2.7 Statistical hypothesis testing

To illustrate the ideas behind statistical hypothesis testing, consider how you might go about testing a coin for “fairness”. You might have suggested something along the lines of “flip the coin many times and keep track of the number of heads and tails”. Suppose you tossed the coin 100 times, which resulted in 53 heads and 47 tails. Would you say the coin is “unfair”? What if you had obtained 65 heads and 35 tails instead? Now would you say the coin is “unfair”? How about if you had gotten 84 heads and only 16 tails?

The first result of 53 heads and 47 tails probably did not seem that far fetched to you, and you probably would feel at ease saying that the coin that produced such a result is most likely “fair”. On the other hand, the results of 65 heads and 35 tails—and especially 84 heads and 16 tails—likely made you feel uncomfortable about declaring the coin “fair”.

Why is this? It is because you had a mental model of the distribution of heads and tails that you expect when the coin actually IS “fair”. For most people, this mental model encompasses a uniform distribution of the outcomes (e.g., a 50:50 split between heads and tails). If the observed result of the 100 coin flips is compatible with the model of a “fair” coin, you might conclude that the coin is “fair”. For example, the result of 53 heads from 100 flips is very close to the 50:50 split of heads and tails, and it is probably safe to say that a “fair” coin could have produced the set of flips in question. In this case, the data are compatible with the model of “fairness”.

If the observed result deviates from what is expected under the model of a “fair” coin, for example the two results of 65 heads and 84 heads, you might end up rejecting the hypothesis that the coin was “fair”. In these two cases, the data are incompatible (or at least far less compatible) with the model of “fairness”.

One thing you may have realized is that we expect variation in the results just because of chance (randomness). Even if the coin really was “fair”, we do not expect exactly 50 heads every time we carry out 100 flips of the coin. This variation in the number of heads we get each time we carry out 100 flips of the coin is referred to as sampling variation; it is the variation that arises because we are generating different samples from the model (or population). Knowing something about how much sampling variation is expected is how we can judge whether data are compatible or incompatible with the model; it is why you feel 53 heads would be compatible with a “fair” coin, but 65 heads feels less compatible with that model, and 84 heads even less so. Luckily, we can get an indication of how much sampling variation is expected using Monte Carlo simulation.

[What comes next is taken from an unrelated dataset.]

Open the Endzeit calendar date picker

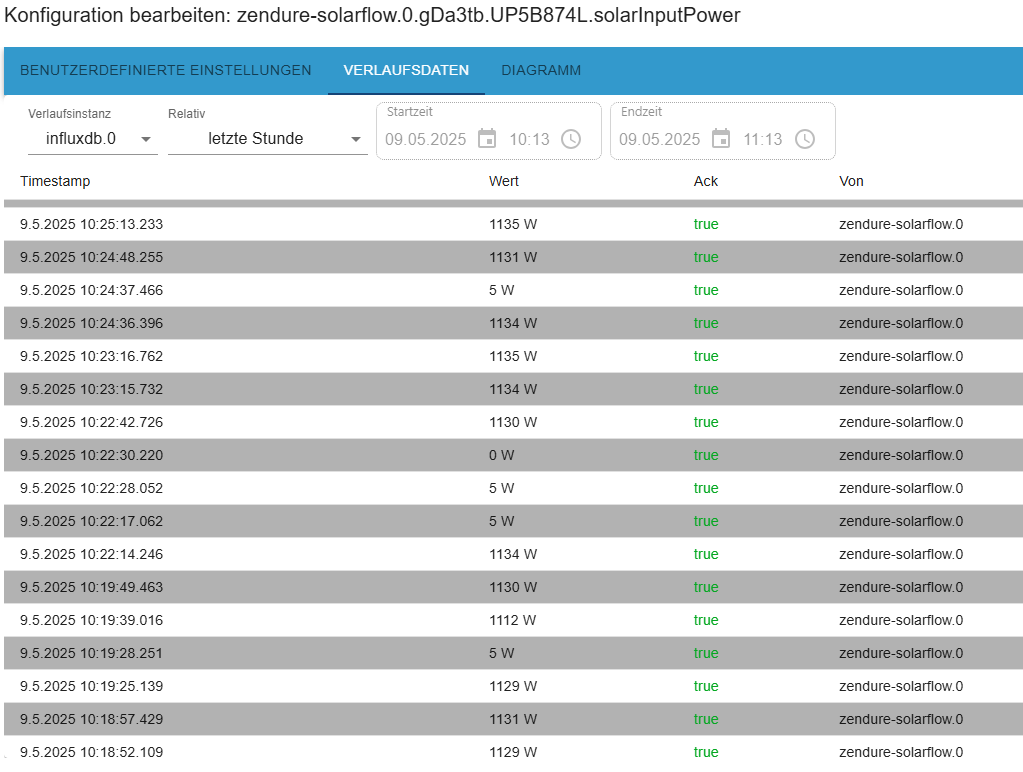(x=721, y=139)
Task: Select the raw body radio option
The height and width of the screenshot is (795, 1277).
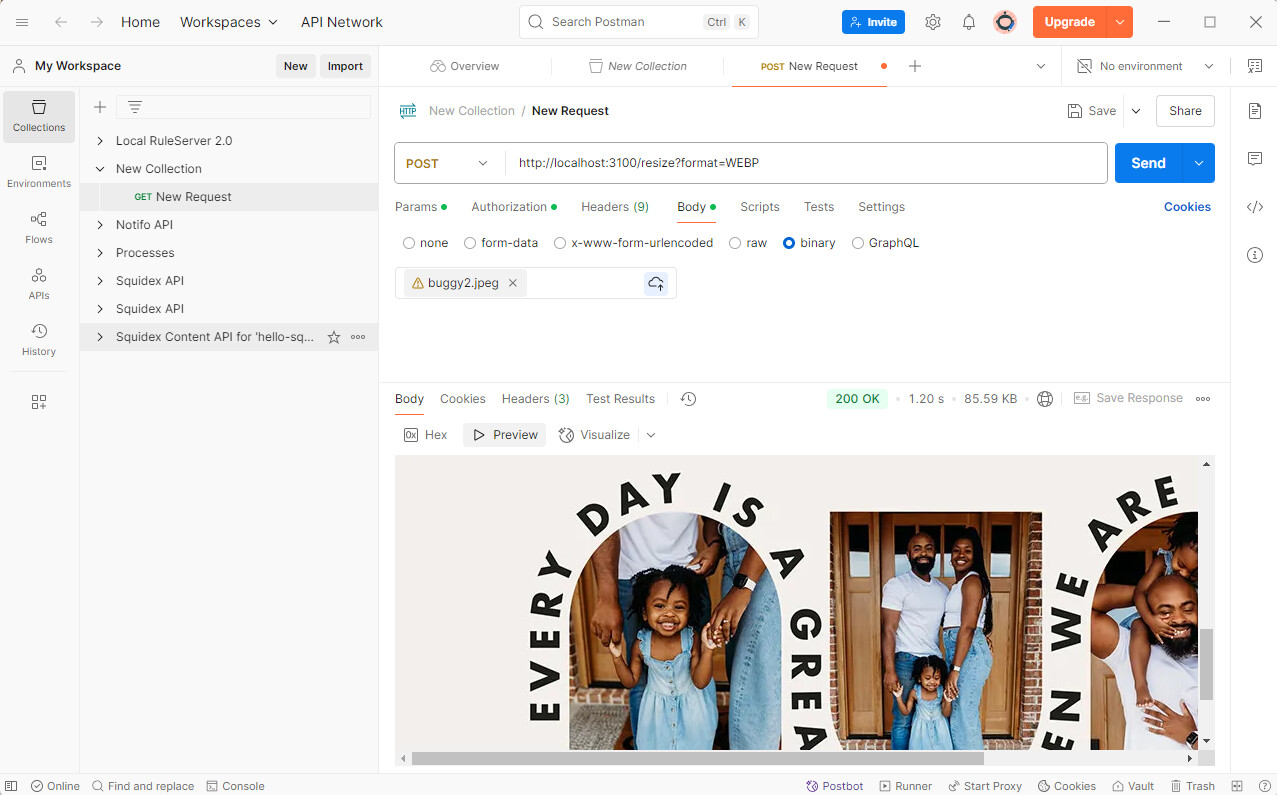Action: coord(748,243)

2.7.1 Simulation Process for Evaluating Hypotheses

The process we will use for evaluating a hypothesis is:

  1. Create a model that conforms to the hypothesis to be evaluated.
  2. Use the selected model to generate many, many sets of data (Monte Carlo simulation). The results you collect and pool together from these trials will give a picture of the variation you would expect under the hypothesized model.
  3. Evaluate whether the results observed in the actual data (not the simulated data) are compatible with the expected results produced from the model. This acts as evidence of support (or nonsupport) for the hypothesis.

To help you remember this process, you can use the more simplistic mnemonic:

  • Model
  • Simulate
  • Evaluate

This may sound like a straight-forward process, but in practice it can actually be quite complex—especially as you are reading research articles and trying to interpret the findings. First off, the model that is selected is often not provided, nor described, explicitly within most research articles. It is often left to the reader to figure out what the assumed model was. At first, this may be quite difficult, but like most tasks, as you gain experience in this course and as you read more research, you find that there are a common set of models that are typically used by researchers.

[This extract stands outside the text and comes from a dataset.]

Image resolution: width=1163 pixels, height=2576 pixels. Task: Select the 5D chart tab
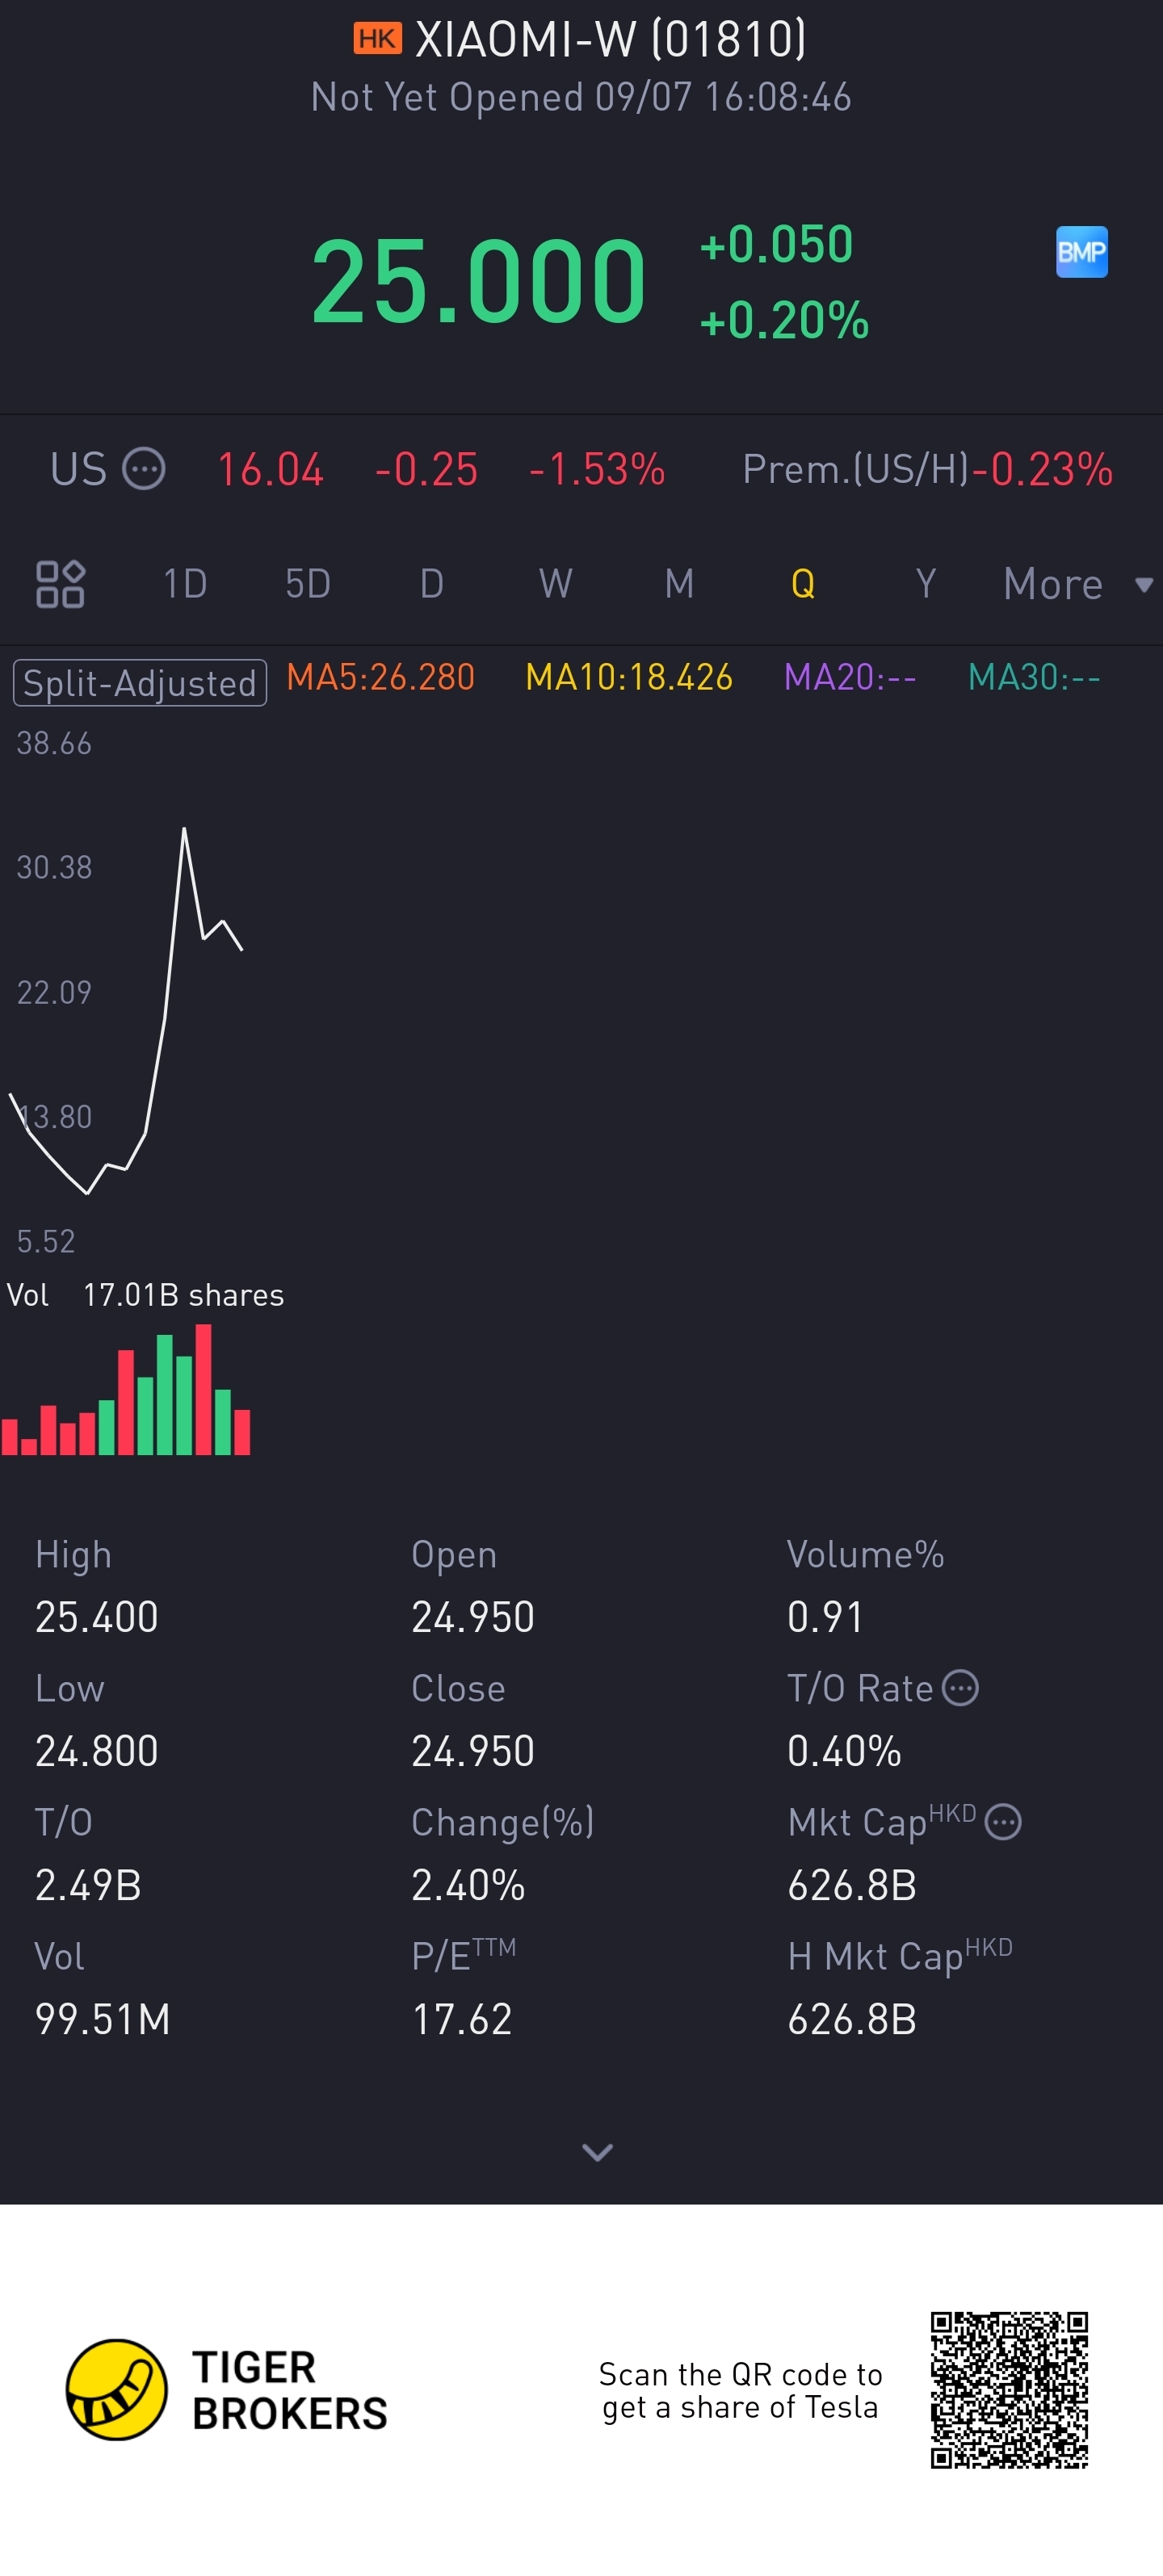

The model that you use in the Monte Carlo simulation is directly related to the hypothesis you make about a research question. Often researchers explicitly state hypotheses about their research questions. Hypotheses are simply statements of possible explanations for an observed set of data. For example, one possible explanation for the observed set of coin flips is:

The coin used to generate the set of observed coin flips is a “fair” coin; which would produce (in the long run) a uniform distribution of heads and tails.

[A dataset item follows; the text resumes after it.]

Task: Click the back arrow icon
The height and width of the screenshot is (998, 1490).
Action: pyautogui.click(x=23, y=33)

One complication that you may encounter is that many statisticians and researchers write their hypotheses mathematically. The advantage to writing a hypothesis mathematically is that it explicitly defines the model that will be used in the Monte Carlo simulation. Consider the stated hypothesis that the coin used to generate the set of observed coin flips is a “fair” coin that produces a uniform distribution of heads and tails. Recall that producing a uniform distribution of heads and tails means that heads and tails are equally likely under this model (i.e., a 50:50 split). We could express this hypothesis more mathematically as:

The model produces heads (and tails) with a probability of 0.5.

Symbolically, we would express this hypothesis as:

\[ H_0: \pi_{\mathrm{Heads,~Tails}} = 0.5 \]

The symbol \(H_0\) is common and indicates a hypothesis about a model. Here, \(\pi\) is the Greek letter pi and means “probability” or “proportion”. (Typically in symbolic notation for hypotheses, pi is not the mathematical constant of 3.14.) Statisticians typically use Greek letters to identify probabilities of the outcomes in a model.12 In this hypothesis, we are establishing that the model we are evaluating generates heads (and tails) with a probability of 0.5. Notice how the model is completely defined using the mathematical notation. The hypothesis states that the model has two potential outcomes (heads and tails), and the probability of each is 0.5. Pretty cool, huh?

If this all seems like gibberish to you right now, do not worry about it. You can always write hypotheses descriptively, without resorting to the symbolic notation. Remember, we wrote the EXACT SAME hypothesis three different ways. If you are comfortable with the mathematical symbols, feel free to use it; the mathematical notation acts as a shorthand to quickly state a hypothesis and define the model used. As you read research articles or take other courses, you will see statistical hypotheses stated in many ways, so it is good to understand that there are many ways to express the same thing.


  1. Greek vs. Roman Letters
    Greek letters are used when the parameters of a model are being described. In contrast, Roman letters are used to describe observed results. For example, go back to the situation in which the observed data consisted of 53 heads and 47 tails from 100 flips of a coin.

    Here we would say \(p_{\mathrm{Heads}} = 0.53\). The hypothesis about the model we are evaluating produces heads with a probability of 0.5, so \(\pi_{\mathrm{Heads,~Tails}} = 0.5\).

    Rather than use the Roman letters, some statisticians prefer to put a “hat” on the Greek letter to refer to the observed result. For example, \(\hat{\pi}_{\mathrm{Heads}}=0.53\).

    In this course we are not as concerned about which notation you use to express the result observed in the actual data. In fact, it might be less confusing if you just write, the observed result is 0.53.↩︎